»»

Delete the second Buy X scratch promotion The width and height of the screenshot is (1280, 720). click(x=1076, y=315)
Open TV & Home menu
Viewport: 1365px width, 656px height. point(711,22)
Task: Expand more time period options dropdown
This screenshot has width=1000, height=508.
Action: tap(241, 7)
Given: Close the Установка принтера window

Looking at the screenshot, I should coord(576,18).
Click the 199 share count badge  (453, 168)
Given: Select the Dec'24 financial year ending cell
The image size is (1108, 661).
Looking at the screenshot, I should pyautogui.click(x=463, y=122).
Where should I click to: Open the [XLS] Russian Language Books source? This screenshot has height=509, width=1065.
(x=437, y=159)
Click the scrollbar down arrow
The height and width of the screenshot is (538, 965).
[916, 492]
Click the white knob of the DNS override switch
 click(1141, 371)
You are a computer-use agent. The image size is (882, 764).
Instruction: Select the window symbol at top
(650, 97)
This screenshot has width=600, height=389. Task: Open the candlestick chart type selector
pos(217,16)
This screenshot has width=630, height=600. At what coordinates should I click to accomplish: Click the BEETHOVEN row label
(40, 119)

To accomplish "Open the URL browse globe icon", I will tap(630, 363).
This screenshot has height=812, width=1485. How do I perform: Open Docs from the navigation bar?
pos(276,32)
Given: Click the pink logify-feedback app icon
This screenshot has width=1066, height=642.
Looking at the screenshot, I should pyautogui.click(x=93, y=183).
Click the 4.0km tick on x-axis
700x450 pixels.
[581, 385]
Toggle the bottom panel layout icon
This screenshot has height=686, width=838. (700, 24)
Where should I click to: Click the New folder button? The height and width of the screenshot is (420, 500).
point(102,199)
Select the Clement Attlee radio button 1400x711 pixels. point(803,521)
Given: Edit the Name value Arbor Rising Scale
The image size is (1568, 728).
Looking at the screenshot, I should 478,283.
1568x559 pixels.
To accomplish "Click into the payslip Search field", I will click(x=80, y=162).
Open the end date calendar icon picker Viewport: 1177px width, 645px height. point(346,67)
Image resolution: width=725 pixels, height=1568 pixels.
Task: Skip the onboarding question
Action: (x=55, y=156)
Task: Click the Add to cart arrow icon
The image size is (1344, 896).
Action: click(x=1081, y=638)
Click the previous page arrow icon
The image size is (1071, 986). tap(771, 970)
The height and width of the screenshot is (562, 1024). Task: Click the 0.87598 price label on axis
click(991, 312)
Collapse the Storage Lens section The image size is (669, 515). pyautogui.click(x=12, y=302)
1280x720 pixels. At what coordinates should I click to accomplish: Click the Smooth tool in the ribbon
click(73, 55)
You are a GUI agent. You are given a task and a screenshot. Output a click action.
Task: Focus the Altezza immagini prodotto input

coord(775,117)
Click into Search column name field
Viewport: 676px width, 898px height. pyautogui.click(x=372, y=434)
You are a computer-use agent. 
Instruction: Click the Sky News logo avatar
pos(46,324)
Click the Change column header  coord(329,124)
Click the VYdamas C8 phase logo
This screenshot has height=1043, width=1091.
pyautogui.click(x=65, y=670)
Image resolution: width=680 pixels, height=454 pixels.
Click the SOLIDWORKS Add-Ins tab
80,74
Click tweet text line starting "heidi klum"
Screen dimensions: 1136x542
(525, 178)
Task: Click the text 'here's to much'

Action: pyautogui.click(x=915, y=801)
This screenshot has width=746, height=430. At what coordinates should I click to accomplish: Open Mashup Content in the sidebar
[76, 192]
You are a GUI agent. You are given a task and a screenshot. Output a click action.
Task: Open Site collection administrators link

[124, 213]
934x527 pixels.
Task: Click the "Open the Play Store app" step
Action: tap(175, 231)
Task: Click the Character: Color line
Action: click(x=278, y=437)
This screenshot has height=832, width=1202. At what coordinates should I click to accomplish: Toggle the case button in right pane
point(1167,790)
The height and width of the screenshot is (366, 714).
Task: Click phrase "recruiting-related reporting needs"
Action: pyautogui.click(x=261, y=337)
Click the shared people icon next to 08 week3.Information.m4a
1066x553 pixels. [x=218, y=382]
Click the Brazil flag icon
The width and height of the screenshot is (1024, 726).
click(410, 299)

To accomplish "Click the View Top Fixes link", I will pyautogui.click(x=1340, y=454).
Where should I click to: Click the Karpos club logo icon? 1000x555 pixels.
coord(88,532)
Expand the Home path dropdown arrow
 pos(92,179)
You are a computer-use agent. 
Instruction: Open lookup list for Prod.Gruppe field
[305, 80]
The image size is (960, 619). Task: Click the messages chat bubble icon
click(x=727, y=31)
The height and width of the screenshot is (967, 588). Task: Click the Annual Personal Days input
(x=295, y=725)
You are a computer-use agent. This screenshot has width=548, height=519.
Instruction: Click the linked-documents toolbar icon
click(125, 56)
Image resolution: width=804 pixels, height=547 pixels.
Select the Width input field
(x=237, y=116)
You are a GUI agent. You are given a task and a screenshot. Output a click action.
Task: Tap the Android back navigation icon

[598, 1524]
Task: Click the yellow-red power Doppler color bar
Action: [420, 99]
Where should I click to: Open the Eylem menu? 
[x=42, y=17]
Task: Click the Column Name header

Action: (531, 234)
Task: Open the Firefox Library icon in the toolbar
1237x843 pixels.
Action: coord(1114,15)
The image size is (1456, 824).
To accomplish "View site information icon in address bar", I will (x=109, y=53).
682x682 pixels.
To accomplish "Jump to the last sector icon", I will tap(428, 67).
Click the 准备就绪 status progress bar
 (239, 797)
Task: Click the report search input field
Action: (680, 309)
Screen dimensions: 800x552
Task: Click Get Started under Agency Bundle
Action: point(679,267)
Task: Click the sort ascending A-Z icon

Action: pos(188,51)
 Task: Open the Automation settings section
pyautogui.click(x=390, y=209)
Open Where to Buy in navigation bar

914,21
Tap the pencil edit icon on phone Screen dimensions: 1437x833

««

| Required work |
Please output the material above exactly as it reads.

| Result of this task |
Delete the second Buy X scratch promotion The width and height of the screenshot is (1280, 720). click(x=1076, y=315)
Open TV & Home menu
Viewport: 1365px width, 656px height. point(711,22)
Task: Expand more time period options dropdown
This screenshot has width=1000, height=508.
Action: tap(241, 7)
Given: Close the Установка принтера window

Looking at the screenshot, I should coord(576,18).
Click the 199 share count badge  (453, 168)
Given: Select the Dec'24 financial year ending cell
The image size is (1108, 661).
Looking at the screenshot, I should pyautogui.click(x=463, y=122).
Where should I click to: Open the [XLS] Russian Language Books source? This screenshot has height=509, width=1065.
(x=437, y=159)
Click the scrollbar down arrow
The height and width of the screenshot is (538, 965).
[916, 492]
Click the white knob of the DNS override switch
 click(1141, 371)
You are a computer-use agent. The image size is (882, 764).
Instruction: Select the window symbol at top
(650, 97)
This screenshot has width=600, height=389. Task: Open the candlestick chart type selector
pos(217,16)
This screenshot has width=630, height=600. At what coordinates should I click to accomplish: Click the BEETHOVEN row label
(40, 119)

To accomplish "Open the URL browse globe icon", I will tap(630, 363).
This screenshot has height=812, width=1485. How do I perform: Open Docs from the navigation bar?
pos(276,32)
Given: Click the pink logify-feedback app icon
This screenshot has width=1066, height=642.
Looking at the screenshot, I should pyautogui.click(x=93, y=183).
Click the 4.0km tick on x-axis
700x450 pixels.
[581, 385]
Toggle the bottom panel layout icon
This screenshot has height=686, width=838. (700, 24)
Where should I click to: Click the New folder button? The height and width of the screenshot is (420, 500).
point(102,199)
Select the Clement Attlee radio button 1400x711 pixels. point(803,521)
Given: Edit the Name value Arbor Rising Scale
The image size is (1568, 728).
Looking at the screenshot, I should 478,283.
1568x559 pixels.
To accomplish "Click into the payslip Search field", I will click(x=80, y=162).
Open the end date calendar icon picker Viewport: 1177px width, 645px height. point(346,67)
Image resolution: width=725 pixels, height=1568 pixels.
Task: Skip the onboarding question
Action: (x=55, y=156)
Task: Click the Add to cart arrow icon
The image size is (1344, 896).
Action: click(x=1081, y=638)
Click the previous page arrow icon
The image size is (1071, 986). tap(771, 970)
The height and width of the screenshot is (562, 1024). Task: Click the 0.87598 price label on axis
click(991, 312)
Collapse the Storage Lens section The image size is (669, 515). pyautogui.click(x=12, y=302)
1280x720 pixels. At what coordinates should I click to accomplish: Click the Smooth tool in the ribbon
click(73, 55)
You are a GUI agent. You are given a task and a screenshot. Output a click action.
Task: Focus the Altezza immagini prodotto input

coord(775,117)
Click into Search column name field
Viewport: 676px width, 898px height. pyautogui.click(x=372, y=434)
You are a computer-use agent. 
Instruction: Click the Sky News logo avatar
pos(46,324)
Click the Change column header  coord(329,124)
Click the VYdamas C8 phase logo
This screenshot has height=1043, width=1091.
pyautogui.click(x=65, y=670)
Image resolution: width=680 pixels, height=454 pixels.
Click the SOLIDWORKS Add-Ins tab
80,74
Click tweet text line starting "heidi klum"
Screen dimensions: 1136x542
(525, 178)
Task: Click the text 'here's to much'

Action: pyautogui.click(x=915, y=801)
This screenshot has width=746, height=430. At what coordinates should I click to accomplish: Open Mashup Content in the sidebar
[76, 192]
You are a GUI agent. You are given a task and a screenshot. Output a click action.
Task: Open Site collection administrators link

[124, 213]
934x527 pixels.
Task: Click the "Open the Play Store app" step
Action: tap(175, 231)
Task: Click the Character: Color line
Action: click(x=278, y=437)
This screenshot has height=832, width=1202. At what coordinates should I click to accomplish: Toggle the case button in right pane
point(1167,790)
The height and width of the screenshot is (366, 714).
Task: Click phrase "recruiting-related reporting needs"
Action: pyautogui.click(x=261, y=337)
Click the shared people icon next to 08 week3.Information.m4a
1066x553 pixels. [x=218, y=382]
Click the Brazil flag icon
The width and height of the screenshot is (1024, 726).
click(410, 299)

To accomplish "Click the View Top Fixes link", I will pyautogui.click(x=1340, y=454).
Where should I click to: Click the Karpos club logo icon? 1000x555 pixels.
coord(88,532)
Expand the Home path dropdown arrow
 pos(92,179)
You are a computer-use agent. 
Instruction: Open lookup list for Prod.Gruppe field
[305, 80]
The image size is (960, 619). Task: Click the messages chat bubble icon
click(x=727, y=31)
The height and width of the screenshot is (967, 588). Task: Click the Annual Personal Days input
(x=295, y=725)
You are a computer-use agent. This screenshot has width=548, height=519.
Instruction: Click the linked-documents toolbar icon
click(125, 56)
Image resolution: width=804 pixels, height=547 pixels.
Select the Width input field
(x=237, y=116)
You are a GUI agent. You are given a task and a screenshot. Output a click action.
Task: Tap the Android back navigation icon

[598, 1524]
Task: Click the yellow-red power Doppler color bar
Action: [420, 99]
Where should I click to: Open the Eylem menu? 
[x=42, y=17]
Task: Click the Column Name header

Action: (531, 234)
Task: Open the Firefox Library icon in the toolbar
1237x843 pixels.
Action: coord(1114,15)
The image size is (1456, 824).
To accomplish "View site information icon in address bar", I will (x=109, y=53).
682x682 pixels.
To accomplish "Jump to the last sector icon", I will tap(428, 67).
Click the 准备就绪 status progress bar
 (239, 797)
Task: Click the report search input field
Action: (680, 309)
Screen dimensions: 800x552
Task: Click Get Started under Agency Bundle
Action: point(679,267)
Task: Click the sort ascending A-Z icon

Action: pos(188,51)
 Task: Open the Automation settings section
pyautogui.click(x=390, y=209)
Open Where to Buy in navigation bar

914,21
Tap the pencil edit icon on phone Screen dimensions: 1437x833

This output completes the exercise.